MySQL – Configuration, query cache and other thingamajigs (part 2 of 2)

This is the third post in a short series about MySQL. Read the first here, and the second here. This one covers this and that and has no set topic. The post is quite long, so I’ve split it in two (read the first part here). This also hopefully make you add us to your rss-reader, and keep you coming back for more.

Nested updates

When INSERTing, REPLACEing, UPDATEing or DELETEing several rows, nesting them together in a single long query is faster, preferably with INSERT DELAYED where applicable. The nested queries are faster in them self since the query is only interpreted once and only needs to update indexes once whereas several single rows inserted require one update each. When considering this remember that on a MyISAM table with a more even read/write load, the higher overhead of multiple fast queries might be better than a rare longer lasting table lock.

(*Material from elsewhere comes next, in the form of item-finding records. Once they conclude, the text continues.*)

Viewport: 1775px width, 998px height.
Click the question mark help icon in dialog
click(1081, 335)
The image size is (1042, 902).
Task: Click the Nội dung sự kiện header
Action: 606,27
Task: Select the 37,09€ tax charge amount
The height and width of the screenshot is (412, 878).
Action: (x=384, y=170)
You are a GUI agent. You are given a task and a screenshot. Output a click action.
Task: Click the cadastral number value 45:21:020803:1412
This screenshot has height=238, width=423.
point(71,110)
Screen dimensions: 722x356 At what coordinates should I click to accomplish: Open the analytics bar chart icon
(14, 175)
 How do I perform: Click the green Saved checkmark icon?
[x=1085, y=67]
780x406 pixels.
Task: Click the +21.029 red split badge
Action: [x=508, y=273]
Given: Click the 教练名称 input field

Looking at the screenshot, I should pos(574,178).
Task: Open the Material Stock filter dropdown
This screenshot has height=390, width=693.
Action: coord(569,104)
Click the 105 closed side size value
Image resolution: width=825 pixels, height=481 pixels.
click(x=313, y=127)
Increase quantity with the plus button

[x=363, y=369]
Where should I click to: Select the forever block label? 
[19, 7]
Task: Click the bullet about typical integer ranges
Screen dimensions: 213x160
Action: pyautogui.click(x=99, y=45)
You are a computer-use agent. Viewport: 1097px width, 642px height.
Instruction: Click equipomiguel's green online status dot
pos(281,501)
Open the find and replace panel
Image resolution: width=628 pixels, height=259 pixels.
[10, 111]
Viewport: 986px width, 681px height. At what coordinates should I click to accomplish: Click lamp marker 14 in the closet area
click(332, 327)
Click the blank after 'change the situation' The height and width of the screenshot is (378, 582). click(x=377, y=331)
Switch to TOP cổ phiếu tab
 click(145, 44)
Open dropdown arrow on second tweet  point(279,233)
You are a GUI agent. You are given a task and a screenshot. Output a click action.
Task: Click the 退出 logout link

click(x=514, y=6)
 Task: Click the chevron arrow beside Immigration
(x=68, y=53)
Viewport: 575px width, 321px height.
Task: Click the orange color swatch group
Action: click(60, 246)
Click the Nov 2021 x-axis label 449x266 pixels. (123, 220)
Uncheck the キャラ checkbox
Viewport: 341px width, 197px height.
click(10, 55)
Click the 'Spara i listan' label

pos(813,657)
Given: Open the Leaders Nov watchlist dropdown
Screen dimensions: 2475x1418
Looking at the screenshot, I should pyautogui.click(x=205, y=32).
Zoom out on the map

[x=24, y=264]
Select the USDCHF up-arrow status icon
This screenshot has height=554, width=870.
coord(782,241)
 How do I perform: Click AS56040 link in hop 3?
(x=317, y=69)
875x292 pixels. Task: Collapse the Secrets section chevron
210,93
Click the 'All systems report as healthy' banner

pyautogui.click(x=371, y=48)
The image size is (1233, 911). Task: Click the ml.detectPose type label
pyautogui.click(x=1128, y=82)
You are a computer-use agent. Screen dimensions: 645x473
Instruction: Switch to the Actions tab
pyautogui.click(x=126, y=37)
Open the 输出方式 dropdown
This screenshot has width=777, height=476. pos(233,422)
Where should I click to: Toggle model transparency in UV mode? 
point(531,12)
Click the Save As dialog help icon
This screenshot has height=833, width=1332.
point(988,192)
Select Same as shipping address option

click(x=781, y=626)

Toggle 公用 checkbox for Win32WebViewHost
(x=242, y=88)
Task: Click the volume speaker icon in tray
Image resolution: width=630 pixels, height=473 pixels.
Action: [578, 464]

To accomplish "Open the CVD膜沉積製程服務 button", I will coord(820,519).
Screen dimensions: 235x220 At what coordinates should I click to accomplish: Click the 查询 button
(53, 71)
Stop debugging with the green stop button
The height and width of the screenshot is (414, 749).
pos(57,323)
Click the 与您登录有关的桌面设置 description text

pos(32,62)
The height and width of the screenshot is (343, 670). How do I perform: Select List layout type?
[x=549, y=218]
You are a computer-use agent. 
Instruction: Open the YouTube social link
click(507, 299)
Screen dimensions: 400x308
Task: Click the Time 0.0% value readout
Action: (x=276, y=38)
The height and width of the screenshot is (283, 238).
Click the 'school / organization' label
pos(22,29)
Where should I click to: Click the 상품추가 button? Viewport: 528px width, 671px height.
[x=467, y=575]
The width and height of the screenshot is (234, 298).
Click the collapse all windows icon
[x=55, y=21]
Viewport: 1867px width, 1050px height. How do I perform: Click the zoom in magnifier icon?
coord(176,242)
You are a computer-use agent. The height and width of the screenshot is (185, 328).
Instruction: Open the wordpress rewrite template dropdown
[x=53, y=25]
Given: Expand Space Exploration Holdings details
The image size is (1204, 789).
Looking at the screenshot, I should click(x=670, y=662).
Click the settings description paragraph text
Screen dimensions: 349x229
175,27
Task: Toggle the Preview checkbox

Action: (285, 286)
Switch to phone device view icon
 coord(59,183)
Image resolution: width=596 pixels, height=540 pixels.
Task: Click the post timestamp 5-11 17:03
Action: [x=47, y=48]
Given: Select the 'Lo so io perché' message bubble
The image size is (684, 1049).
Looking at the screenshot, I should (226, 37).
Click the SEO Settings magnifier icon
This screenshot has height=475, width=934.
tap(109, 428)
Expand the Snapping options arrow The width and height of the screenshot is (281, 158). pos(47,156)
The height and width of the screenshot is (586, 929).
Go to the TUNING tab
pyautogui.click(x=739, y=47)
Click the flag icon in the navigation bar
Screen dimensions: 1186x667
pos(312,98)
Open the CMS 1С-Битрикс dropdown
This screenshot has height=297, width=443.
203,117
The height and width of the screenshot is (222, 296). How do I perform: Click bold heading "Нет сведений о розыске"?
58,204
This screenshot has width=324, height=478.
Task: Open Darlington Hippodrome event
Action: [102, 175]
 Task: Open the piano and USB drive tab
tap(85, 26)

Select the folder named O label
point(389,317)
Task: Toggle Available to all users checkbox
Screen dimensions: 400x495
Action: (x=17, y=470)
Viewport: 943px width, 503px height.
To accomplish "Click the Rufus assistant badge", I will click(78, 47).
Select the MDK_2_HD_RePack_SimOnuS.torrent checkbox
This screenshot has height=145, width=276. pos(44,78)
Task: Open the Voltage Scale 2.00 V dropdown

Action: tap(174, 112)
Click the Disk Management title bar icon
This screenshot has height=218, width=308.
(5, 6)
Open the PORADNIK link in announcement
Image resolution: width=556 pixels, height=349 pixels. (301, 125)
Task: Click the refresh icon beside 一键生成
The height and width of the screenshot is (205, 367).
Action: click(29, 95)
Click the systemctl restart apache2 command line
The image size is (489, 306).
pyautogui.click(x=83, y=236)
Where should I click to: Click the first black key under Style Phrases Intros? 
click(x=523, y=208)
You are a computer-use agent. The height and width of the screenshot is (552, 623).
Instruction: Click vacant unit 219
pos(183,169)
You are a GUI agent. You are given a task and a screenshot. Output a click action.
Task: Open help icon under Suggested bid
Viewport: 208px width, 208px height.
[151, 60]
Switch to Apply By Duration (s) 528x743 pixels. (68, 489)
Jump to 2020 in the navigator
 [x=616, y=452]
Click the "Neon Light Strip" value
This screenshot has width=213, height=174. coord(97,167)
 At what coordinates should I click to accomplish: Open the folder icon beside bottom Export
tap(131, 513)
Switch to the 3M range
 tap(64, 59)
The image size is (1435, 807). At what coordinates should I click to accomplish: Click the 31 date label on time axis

UPDATEs can’t be nested, but can be written as a temporary INSERT followed by an UPDATE.

/* CREATE TABLE */
CREATE TABLE associates ( id INT, value INT, name VARCHAR(10) );
CREATE TABLE tmp_associates ( id INT, value INT, name VARCHAR(10) );
/* INSERT */
INSERT DELAYED INTO associates SET ( value, name ) VALUES
		( 4, 'Mr Pink' ), ( 2, 'Mr White' ),
		( 4, 'Mr Orange' ), ( 6, 'Mr Brown' );
/* UPDATE */
TRUNCATE TABLE tmp_associates;
INSERT INTO tmp_associates VALUES ( 3000, 'Mr Pink' ),
		( 22, 'Mr White' ), ( 11, 'Mr Orange' ),
		( 91, 'Mr Brown' );
UPDATE associates, tmp_associates
		SET associates.value = tmp_associates.value
		WHERE tmp_associates.name = associates.name;

Subselects

In most cases, don’t use them, use JOINs. The foreachesque way of thinking that leads to subselects is logical and tempting to use, but as most RDBs work in sets, they are in most cases dead slow compared to JOINs. It should be noted that in some cases subselects can be hundred of times faster, but those cases are special and you should really know what you are doing before opting for it. Of all the JOINs (inner, outer, left, right, cross and more) STRAIGHT_JOIN is one you shouldn’t use. STRAIGHT_JOIN tells the database to always join in the order that you specify and to not use its optimizer. Have we learned anything from Hollywood it’s that computers (and dirty apes) are smarter than humans, don’t flatter yourself by thinking otherwise. :)

Boolean flags

Apparently Torfinn here at Aptoma did research into this some time ago and discovered that NULL values are much slower compared to the number zero and allows nicer query-syntax. In MySQL TINYINT, BOOL and BOOLEAN are all synonyms for the same single-byte data type so it doesn’t matter which one you choose, but TINYINT with the values 1 and 0 are more logical and easier to understand for someone who doesn’t know this. The CREATE string for avoiding NULL values is like this:

CREATE TABLE t ( deleted TINYINT NOT NULL DEFAULT 0 );

The conditional part of a query can then be written like this:

SELECT id FROM t WHERE !deleted;

Temp tables

If you feel the write rate of your table is too high for optimal query cache usage and you don’t have any rush inserting new rows, consider inserting them into a temp table and at set intervals INSERT INTO the main table. This leads to faster initial INSERTs, potentially more query cache hits and less overhead updating indexes.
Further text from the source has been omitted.